In the context of this case, a paraphrase of 2 Restatement of Torts, § 343, reads:

The defendant is subject to liability for physical harm caused to the plaintiff by the condition of its walkway to its service department if, but only if, it (1) knew * * * the condition, and should have realized that it involved an unreasonable risk of harm to the plaintiff, and, (2) should have expected that the plaintiff would not discover or realize the danger, or would fail to protect himself against it, and (3) failed to exercise reasonable care to protect the plaintiff against the danger.

It would seem that parts (2) and (3) above are satisfied because the obstruction in the asphalt walkway was partially covered by the mat and the defendant failed to warn the plaintiff by word or sign. Further, the defendant failed to repair the obstruction.

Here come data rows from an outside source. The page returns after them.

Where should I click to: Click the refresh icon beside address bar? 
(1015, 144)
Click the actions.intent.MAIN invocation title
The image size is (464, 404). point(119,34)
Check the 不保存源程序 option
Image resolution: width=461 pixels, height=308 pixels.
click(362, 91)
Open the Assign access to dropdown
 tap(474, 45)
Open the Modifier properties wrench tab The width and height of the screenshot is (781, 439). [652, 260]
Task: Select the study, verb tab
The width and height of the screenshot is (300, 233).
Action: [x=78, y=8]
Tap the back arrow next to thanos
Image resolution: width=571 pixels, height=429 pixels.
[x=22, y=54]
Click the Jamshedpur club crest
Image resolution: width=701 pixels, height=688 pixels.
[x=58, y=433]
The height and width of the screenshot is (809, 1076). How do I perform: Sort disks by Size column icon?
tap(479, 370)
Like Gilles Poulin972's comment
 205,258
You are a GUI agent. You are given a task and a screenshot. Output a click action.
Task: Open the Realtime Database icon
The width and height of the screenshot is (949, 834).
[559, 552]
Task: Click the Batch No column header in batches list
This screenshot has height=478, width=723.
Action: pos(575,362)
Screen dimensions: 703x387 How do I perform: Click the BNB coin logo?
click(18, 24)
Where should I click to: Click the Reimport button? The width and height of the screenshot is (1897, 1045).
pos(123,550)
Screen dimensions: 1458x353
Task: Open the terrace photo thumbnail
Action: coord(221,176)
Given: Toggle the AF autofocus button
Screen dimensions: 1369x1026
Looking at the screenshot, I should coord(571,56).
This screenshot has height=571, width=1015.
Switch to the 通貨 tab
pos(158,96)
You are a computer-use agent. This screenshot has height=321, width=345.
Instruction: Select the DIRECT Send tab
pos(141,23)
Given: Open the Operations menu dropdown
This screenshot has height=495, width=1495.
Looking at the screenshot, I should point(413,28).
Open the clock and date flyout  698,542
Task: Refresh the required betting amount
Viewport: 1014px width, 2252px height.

As to part (1), the defendant knew of the condition of the asphalt walkway the trench resulted from the laying of the air pipe over a year before the plaintiff's accident. By the process of elimination, the only question remaining is: Should the defendant have realized that the obstruction involved an unreasonable risk of harm to the plaintiff? This is strictly a jury question. There were testimony and photographs received in evidence as to the size, shape and location of the lip of the trench. This court cannot say as a matter of law that the risk of harm in this case was greater or less than the situations in cases like Stocking v. Sunset Square, Inc., supra, Eck v. Market Basket, 264 Or. 400, 505 P.2d 1156 (1973), and McVaigh v. Sandberg, 266 Or. 409, 513 P.2d 801 (1973).

A case should be taken from the jury only when the facts are such that only one conclusion can be drawn from them. As the court said in Stewart v. Jefferson Plywood Co., 255 Or. 603, 469 P.2d 783 (1970):

"* * * The jury is given a wide leeway in deciding whether the conduct in question falls above or below the standard of reasonable conduct deemed to have been set by the community. The court intervenes only when it can say that the actor's conduct clearly meets the standard or clearly falls below it." 255 Or. at 607, 469 P.2d at 785.

See also Jacobs v. Tidewater Barge Lines, 277 Or. 809, 562 P.2d 545 (1977).

The judgment of the trial court is affirmed.

NOTES

[1] We presume the witness meant and the jury understood that the lip was 18 inches long at the point where the plaintiff's foot caught on the obstruction. We believe this to be a reasonable inference. There were four photographs of the trench or indentation in the asphalt received in evidence.